Se levarmos tudo em conta - não apenas o que os antigos sabiam, mas tudo o que sabemos hoje que
eles não sabiam - então acho que temos que admitir francamente que não sabemos.
Mas, admitindo isso, nós provavelmente encontramos o canal aberto.
Esta não é uma ideia nova; essa é a ideia da era da razão. Esta é a filosofia que guiou os homens que
criaram a democracia que vivemos hoje. A ideia de que ninguém sabe realmente como administrar
um governo levou à ideia de que deveríamos criar um sistema no qual novas ideias poderiam ser
desenvolvidas, tentadas, e jogadas fora caso fosse necessário, com novas ideias sendo criadas - um
sistema de tentativa e erro. Esse método foi o resultado do fato de que a ciência foi se mostrando
um empreendimento de sucesso no fim do século XVIII. Até mesmo nessa época era claro para as
pessoas que estudavam a sociedade que a abertura de possibilidades era uma oportunidade, e que
a dúvida e a discussão eram essenciais para o progresso rumo ao desconhecido. Se quisermos
resolver um problema que nunca foi resolvido antes, precisamos deixar a porta para o desconhecido
entreaberta.
Estamos no começo do tempo para a raça humana. Não é sem razão que lutamos com os problemas.

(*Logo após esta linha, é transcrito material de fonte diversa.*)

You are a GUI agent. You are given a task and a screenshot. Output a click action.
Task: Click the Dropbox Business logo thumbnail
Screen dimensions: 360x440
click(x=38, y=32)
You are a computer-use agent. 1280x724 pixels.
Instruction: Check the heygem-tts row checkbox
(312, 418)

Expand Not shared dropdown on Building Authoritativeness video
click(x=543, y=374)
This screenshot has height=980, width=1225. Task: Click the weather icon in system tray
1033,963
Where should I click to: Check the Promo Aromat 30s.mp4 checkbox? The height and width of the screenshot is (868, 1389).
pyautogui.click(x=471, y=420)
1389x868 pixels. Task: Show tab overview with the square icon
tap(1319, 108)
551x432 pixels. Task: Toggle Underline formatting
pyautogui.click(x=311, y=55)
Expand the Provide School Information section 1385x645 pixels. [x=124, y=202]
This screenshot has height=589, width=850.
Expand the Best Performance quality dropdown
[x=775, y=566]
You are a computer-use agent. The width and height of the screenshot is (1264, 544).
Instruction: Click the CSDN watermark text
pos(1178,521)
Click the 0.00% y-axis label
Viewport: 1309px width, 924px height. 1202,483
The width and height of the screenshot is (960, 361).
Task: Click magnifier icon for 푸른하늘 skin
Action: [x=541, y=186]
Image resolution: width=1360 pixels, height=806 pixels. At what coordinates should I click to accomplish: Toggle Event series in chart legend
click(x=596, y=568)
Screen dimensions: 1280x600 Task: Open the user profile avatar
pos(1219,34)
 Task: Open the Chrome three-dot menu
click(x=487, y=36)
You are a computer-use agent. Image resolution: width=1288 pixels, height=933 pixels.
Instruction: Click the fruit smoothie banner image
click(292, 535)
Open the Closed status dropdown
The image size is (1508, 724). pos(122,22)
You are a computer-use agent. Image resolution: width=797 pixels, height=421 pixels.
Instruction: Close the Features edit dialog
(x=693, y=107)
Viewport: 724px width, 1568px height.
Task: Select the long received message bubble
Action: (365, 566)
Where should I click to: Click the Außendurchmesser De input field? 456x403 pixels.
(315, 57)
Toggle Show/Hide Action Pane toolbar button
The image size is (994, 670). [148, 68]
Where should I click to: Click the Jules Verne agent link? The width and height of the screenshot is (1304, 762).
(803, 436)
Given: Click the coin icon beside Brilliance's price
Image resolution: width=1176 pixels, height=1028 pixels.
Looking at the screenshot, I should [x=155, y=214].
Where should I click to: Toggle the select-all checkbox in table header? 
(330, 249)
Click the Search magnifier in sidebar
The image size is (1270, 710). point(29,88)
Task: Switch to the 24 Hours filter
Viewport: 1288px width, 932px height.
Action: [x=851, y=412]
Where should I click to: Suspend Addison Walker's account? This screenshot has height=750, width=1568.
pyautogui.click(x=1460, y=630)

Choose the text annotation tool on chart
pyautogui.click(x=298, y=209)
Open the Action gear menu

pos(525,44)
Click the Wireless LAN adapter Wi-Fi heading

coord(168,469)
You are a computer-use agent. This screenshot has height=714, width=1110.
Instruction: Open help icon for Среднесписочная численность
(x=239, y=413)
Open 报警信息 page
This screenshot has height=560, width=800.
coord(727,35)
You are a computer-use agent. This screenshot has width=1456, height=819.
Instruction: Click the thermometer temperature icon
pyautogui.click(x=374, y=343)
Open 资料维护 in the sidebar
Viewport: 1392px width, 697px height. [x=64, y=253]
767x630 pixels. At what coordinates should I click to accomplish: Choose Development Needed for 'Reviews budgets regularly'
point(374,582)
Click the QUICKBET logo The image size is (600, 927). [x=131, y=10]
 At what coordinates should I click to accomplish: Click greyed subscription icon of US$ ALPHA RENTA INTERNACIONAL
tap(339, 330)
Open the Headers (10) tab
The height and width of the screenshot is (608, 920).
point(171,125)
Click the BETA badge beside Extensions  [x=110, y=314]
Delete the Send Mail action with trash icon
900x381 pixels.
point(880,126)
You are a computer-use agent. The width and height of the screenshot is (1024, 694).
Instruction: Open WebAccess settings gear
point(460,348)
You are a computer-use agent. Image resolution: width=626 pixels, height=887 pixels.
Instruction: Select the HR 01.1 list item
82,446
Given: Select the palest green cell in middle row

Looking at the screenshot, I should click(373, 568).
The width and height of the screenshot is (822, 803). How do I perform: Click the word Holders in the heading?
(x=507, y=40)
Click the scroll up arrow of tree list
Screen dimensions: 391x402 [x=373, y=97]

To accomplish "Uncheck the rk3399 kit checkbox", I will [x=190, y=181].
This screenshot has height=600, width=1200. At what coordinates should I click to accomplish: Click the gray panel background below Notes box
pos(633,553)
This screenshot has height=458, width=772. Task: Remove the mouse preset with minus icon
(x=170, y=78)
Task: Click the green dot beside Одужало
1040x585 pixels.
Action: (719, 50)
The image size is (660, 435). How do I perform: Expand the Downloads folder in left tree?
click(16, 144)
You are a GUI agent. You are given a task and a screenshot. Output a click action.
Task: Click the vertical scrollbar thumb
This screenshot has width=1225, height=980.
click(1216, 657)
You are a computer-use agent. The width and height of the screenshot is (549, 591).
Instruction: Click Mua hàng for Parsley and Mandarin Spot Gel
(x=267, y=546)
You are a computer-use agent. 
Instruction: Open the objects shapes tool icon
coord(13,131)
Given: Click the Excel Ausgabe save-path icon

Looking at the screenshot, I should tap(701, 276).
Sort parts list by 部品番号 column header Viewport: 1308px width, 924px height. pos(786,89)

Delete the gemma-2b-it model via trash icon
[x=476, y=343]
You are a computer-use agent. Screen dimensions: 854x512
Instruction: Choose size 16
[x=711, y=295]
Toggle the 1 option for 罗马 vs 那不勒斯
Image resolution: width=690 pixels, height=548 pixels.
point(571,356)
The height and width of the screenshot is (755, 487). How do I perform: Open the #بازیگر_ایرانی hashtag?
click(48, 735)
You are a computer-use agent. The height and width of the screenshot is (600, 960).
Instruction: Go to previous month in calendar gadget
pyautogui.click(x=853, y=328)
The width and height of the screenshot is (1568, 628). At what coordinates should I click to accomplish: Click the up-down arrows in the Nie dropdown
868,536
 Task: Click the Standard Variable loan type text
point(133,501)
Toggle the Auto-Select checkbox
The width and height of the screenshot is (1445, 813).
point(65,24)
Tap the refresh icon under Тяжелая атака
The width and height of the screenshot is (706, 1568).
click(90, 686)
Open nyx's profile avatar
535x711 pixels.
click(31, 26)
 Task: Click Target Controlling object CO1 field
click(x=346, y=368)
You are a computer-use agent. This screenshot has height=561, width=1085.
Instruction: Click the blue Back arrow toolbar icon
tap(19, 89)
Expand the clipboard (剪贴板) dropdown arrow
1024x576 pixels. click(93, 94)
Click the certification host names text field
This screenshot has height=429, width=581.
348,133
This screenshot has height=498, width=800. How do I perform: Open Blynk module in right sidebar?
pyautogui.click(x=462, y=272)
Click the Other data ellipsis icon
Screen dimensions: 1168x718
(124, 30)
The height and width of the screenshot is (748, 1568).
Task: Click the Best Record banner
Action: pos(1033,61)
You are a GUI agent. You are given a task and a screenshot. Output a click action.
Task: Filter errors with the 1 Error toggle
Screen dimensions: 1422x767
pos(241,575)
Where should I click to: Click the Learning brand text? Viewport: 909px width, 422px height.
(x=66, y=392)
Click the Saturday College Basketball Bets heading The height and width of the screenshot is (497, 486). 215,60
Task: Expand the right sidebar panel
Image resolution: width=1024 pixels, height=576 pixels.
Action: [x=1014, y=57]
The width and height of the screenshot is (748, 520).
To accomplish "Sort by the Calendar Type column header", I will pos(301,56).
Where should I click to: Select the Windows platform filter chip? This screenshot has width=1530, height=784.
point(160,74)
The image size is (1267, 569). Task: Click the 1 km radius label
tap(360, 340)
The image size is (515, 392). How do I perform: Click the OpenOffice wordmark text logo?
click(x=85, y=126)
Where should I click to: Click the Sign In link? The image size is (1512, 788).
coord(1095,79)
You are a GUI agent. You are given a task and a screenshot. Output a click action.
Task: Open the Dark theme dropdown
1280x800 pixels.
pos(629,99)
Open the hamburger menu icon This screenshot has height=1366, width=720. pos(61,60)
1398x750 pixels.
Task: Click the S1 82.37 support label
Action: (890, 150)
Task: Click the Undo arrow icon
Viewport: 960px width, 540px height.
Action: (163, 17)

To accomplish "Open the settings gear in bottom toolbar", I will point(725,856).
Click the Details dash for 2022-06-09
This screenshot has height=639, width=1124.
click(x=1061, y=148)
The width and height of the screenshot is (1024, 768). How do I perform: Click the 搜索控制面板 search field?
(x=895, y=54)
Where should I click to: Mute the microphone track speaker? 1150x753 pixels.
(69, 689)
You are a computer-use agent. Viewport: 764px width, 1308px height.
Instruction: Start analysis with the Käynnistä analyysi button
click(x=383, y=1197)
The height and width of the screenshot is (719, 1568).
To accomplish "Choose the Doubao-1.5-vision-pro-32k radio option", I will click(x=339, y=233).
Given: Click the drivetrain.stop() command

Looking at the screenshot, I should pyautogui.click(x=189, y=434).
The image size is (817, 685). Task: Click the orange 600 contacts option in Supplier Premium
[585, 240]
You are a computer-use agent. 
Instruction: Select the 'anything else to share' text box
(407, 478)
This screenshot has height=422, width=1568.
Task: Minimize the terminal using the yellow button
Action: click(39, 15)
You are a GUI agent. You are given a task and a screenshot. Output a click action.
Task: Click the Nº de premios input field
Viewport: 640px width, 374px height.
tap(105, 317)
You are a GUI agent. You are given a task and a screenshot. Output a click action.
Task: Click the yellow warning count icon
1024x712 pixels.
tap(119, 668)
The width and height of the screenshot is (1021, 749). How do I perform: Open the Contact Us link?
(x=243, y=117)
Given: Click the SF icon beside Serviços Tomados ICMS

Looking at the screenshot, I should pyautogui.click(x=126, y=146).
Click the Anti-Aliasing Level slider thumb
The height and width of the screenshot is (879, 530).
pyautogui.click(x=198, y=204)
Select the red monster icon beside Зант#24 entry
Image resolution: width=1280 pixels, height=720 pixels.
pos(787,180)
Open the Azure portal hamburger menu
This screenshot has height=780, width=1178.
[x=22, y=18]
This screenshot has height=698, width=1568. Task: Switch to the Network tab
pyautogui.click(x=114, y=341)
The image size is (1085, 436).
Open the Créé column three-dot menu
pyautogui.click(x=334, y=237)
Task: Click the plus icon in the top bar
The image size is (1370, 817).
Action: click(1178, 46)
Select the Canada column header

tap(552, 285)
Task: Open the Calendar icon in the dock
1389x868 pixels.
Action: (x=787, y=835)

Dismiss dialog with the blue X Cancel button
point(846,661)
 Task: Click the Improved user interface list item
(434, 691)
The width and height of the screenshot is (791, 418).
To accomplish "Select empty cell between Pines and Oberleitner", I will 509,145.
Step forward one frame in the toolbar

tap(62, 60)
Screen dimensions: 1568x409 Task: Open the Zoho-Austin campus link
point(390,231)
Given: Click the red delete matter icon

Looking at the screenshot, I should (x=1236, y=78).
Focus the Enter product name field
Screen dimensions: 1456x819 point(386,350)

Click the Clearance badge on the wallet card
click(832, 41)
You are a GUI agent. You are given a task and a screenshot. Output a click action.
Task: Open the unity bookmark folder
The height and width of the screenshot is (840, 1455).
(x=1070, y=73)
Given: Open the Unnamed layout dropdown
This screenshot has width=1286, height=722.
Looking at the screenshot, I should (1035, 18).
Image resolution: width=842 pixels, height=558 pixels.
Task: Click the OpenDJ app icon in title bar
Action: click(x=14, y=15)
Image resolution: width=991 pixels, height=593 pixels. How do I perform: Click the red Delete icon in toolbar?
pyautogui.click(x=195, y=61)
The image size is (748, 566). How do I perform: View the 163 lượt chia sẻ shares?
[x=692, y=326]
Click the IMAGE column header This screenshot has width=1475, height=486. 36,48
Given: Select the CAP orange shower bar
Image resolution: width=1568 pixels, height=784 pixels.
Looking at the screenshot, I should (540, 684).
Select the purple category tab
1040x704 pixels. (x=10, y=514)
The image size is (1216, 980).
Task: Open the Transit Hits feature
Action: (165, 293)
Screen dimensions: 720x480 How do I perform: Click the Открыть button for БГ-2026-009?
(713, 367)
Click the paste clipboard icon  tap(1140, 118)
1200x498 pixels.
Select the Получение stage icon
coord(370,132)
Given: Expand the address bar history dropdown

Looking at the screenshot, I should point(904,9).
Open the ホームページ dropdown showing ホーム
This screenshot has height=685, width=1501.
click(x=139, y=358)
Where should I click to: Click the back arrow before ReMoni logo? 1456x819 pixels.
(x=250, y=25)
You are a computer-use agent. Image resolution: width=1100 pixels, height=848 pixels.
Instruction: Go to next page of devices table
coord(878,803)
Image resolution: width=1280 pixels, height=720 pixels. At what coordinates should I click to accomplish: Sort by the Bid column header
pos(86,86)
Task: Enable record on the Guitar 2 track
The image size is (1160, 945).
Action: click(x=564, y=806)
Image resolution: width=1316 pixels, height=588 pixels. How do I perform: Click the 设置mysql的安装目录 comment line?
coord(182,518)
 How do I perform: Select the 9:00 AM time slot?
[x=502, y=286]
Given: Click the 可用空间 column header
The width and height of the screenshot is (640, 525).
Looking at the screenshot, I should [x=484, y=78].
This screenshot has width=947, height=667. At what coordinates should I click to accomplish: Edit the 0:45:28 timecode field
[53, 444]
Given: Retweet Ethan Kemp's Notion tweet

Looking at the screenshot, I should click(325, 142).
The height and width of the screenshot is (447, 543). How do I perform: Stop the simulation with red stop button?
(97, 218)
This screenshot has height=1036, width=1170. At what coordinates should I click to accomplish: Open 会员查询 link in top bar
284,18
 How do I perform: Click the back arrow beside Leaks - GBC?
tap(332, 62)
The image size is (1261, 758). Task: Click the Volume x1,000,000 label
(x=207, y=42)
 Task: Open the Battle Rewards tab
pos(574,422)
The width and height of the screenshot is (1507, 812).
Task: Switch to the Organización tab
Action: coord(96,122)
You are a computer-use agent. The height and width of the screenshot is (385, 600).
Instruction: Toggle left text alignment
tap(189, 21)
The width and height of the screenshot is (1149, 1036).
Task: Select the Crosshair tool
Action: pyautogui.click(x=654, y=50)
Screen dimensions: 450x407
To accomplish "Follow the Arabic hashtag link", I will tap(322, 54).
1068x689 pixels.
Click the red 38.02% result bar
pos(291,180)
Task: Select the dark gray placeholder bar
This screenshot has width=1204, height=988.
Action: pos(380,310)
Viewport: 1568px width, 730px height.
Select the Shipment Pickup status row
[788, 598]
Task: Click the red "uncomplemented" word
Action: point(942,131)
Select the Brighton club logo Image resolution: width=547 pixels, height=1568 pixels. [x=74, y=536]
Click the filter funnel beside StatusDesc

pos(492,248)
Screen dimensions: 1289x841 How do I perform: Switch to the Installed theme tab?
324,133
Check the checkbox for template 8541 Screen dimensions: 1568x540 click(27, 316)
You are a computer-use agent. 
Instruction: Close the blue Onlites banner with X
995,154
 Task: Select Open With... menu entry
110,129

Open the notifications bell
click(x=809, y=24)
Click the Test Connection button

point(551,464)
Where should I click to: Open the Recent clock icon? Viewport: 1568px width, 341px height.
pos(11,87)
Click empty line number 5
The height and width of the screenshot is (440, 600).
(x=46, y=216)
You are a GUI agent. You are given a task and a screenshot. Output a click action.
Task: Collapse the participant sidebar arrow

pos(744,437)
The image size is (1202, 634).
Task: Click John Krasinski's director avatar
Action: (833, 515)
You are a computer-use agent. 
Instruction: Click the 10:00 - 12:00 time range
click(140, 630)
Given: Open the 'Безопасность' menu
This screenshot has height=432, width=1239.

Mas existem milhares de anos no futuro. Nossa responsabilidade é o fazermos o que pudermos,
aprendermos o que pudermos, melhorar as soluções, e passá-las adiante. É nossa responsabilidade
deixar para as pessoas do futuro uma mão livre. No ímpeto juvenil da humanidade, podemos
cometer erros graves que podem atrapalhar nosso crescimento por um longo período. Iremos fazer
isso se dissermos que temos as respostas agora, tão jovens e ignorantes como somos. Se
suprimirmos toda a discussão, toda crítica, proclamando "esta é a resposta, meus amigos; a
humanidade está salva!" iremos condenar a humanidade por um longo período às correntes da
autoridade, confinados aos limites da presente imaginação. Isso já foi feito muitas vezes antes.
É nossa responsabilidade como cientistas, conhecendo o grande progresso que vem com a
satisfatória filosofia da ignorância, o grande progresso que é fruto da liberdade de pensamento, para
proclamar o valor dessa liberdade: para ensinar como a dúvida não deve ser temida mas bem-vinda
e discutida; e demandar essa liberdade como nossa obrigação com as gerações seguintes.